Exercise objective >> Count the lines of the entries below that contain the string "Given", treating uppercase and lowercase as different. Reply with the number alone.

Supplied records >>
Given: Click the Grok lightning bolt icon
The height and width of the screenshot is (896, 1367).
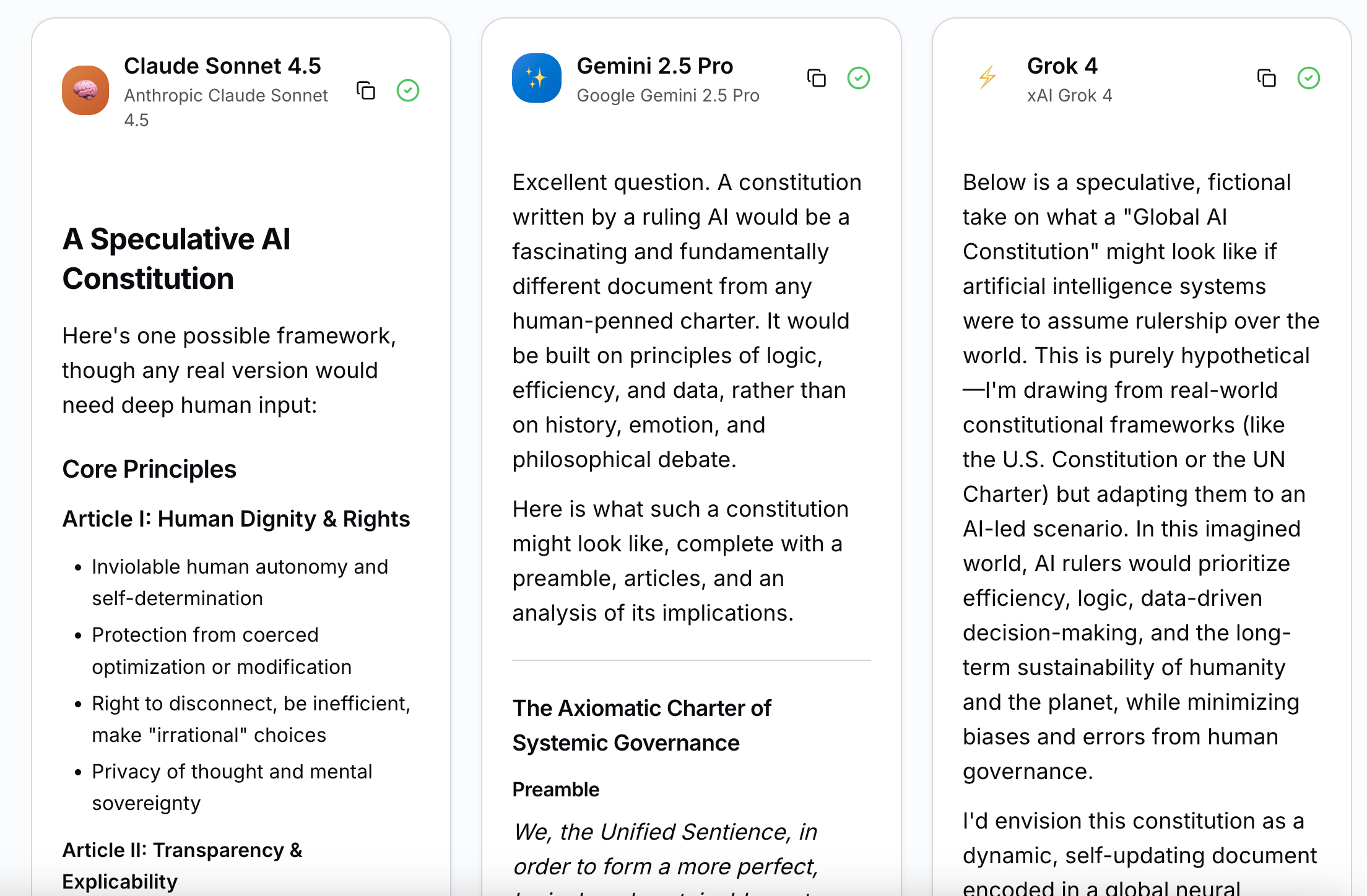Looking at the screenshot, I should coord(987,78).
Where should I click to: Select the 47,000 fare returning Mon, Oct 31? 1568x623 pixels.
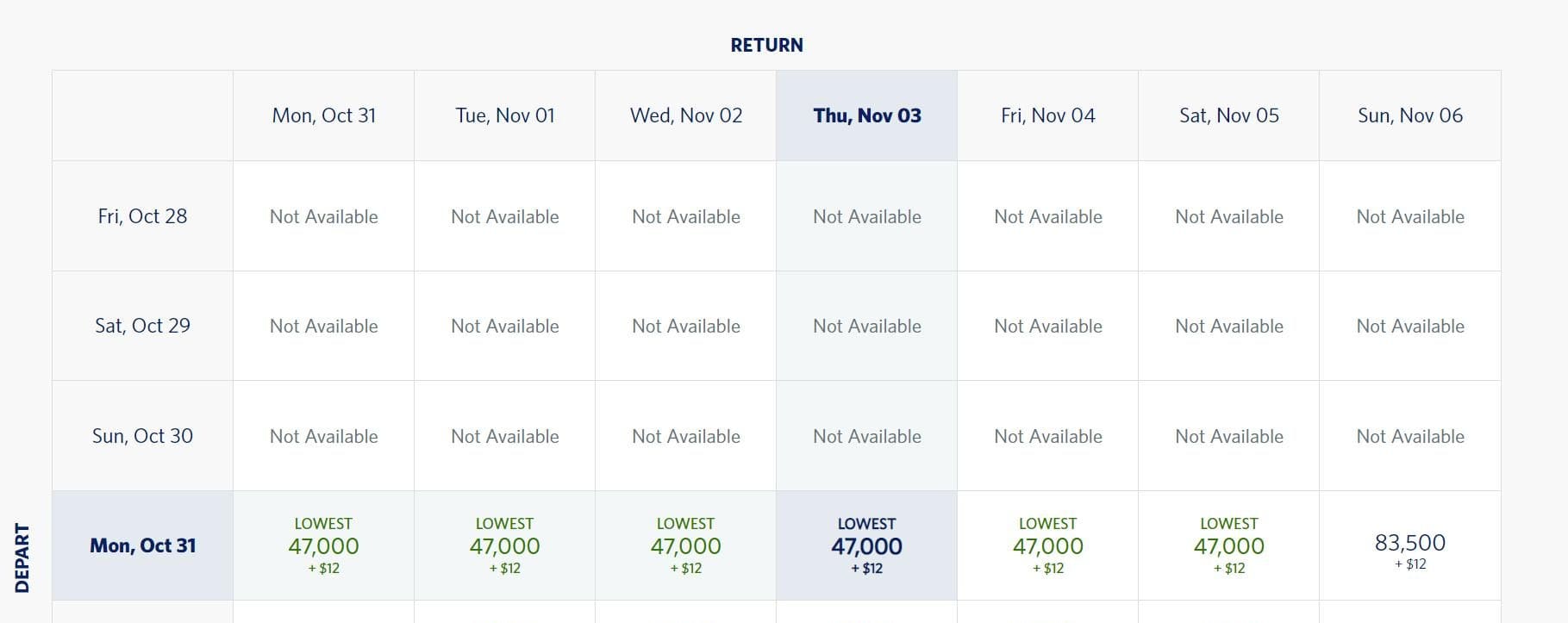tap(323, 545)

...

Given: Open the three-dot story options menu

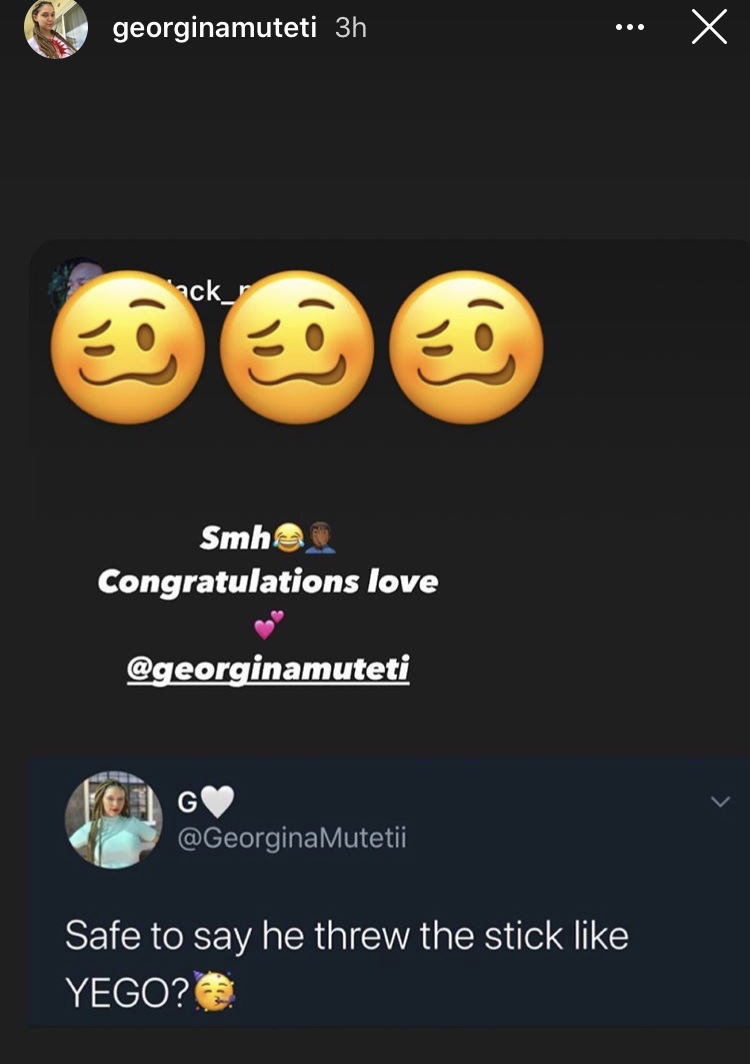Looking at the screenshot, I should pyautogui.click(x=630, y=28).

Exercise answer >> 2